[OC] Eine Raum-Zeit-Karte der Einwanderung nach Amerika. Welche Länder sind in welche Staaten ausgewandert?

Von XenBuild

22 Comments

  1. **Data Source**

    [How the origins of America’s immigrants have changed since 1850](https://www.pewresearch.org/short-reads/2024/07/22/how-the-origins-of-americas-immigrants-have-changed-since-1850/) (Pew)

    **Tools**

    Adobe Illustrator

    **Theory**

    I call this visualization a “historigraph”. That means it is depicting not just time but “history”. By history, I mean “the complex web of places and individuals interacting over time”. A standard heatmap, which would sort the states in an arbitrary order like alphabetical or year of statehood would only show the data in a reductionistic way, as in you’d only be able to read it on a state-by-state or year-by-year level.

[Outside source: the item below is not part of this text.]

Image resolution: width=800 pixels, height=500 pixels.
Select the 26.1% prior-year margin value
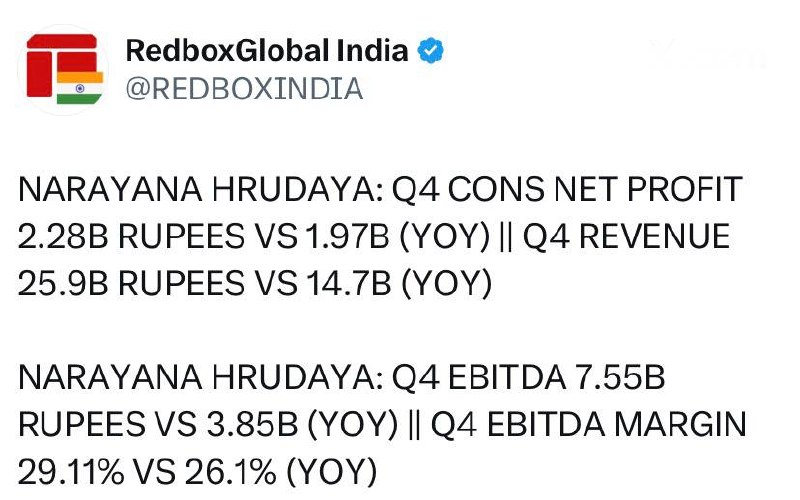pos(231,471)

    But for this graphic, I ordered the states spatially. In other words, the closer any two states are on a map, then the closer they will be on the Y axis. That allows regional patterns across space and time to appear more clearly.

    The sheer number of countries means that it was a challenge to make it easy to differentiate colors.

    If you like the historigraph, check out the [**US Elections map**](https://www.reddit.com/r/dataisbeautiful/comments/1bvut82/oc_a_spacetime_map_of_american_presidential/) I posted earlier this year.

    **Content**

    This historigraph depicts the pattern of immigration to America, state by state. Each cell is color coded by country of origin. The dominant nationality immigrating to each state determines the color. This does not account for internal migration. In the spirit of the Thursday-only rule, let’s keep the discussion to the history aspect.

    **Some points of interest**

    * The influx of Russians following the communist takeover of a Russia. They didn’t concentrate in one region but moved to many different areas.
    * The influx of Poles to Illinois (i.e. Chicago) following the Nazi occupation, followed by communist occupation of Poland.
    * Louisiana was the first state to receive mainly Italian immigrants, not New York or New Jersey.
    * Brazilians mainly moved to Massachusetts, likely due to the large Portuguese speaking community there.

    See if you can find other points of interest!

  2. JobItchy9815 on

    What if you used flags instead of colors that were very similar and difficult to identify?

  3. zzzjoshzzz on

    Was there any sort of policy change or world even that happened between 1990 and 2000 to cause the shift?

  4. Ohh will you look at that! immigration started to be a problem when brown skin immigrants started to be higher. Back in the days, the Irish and Germans were welcomed with open arms. It was never an immigration issue, it’s a skin color issue.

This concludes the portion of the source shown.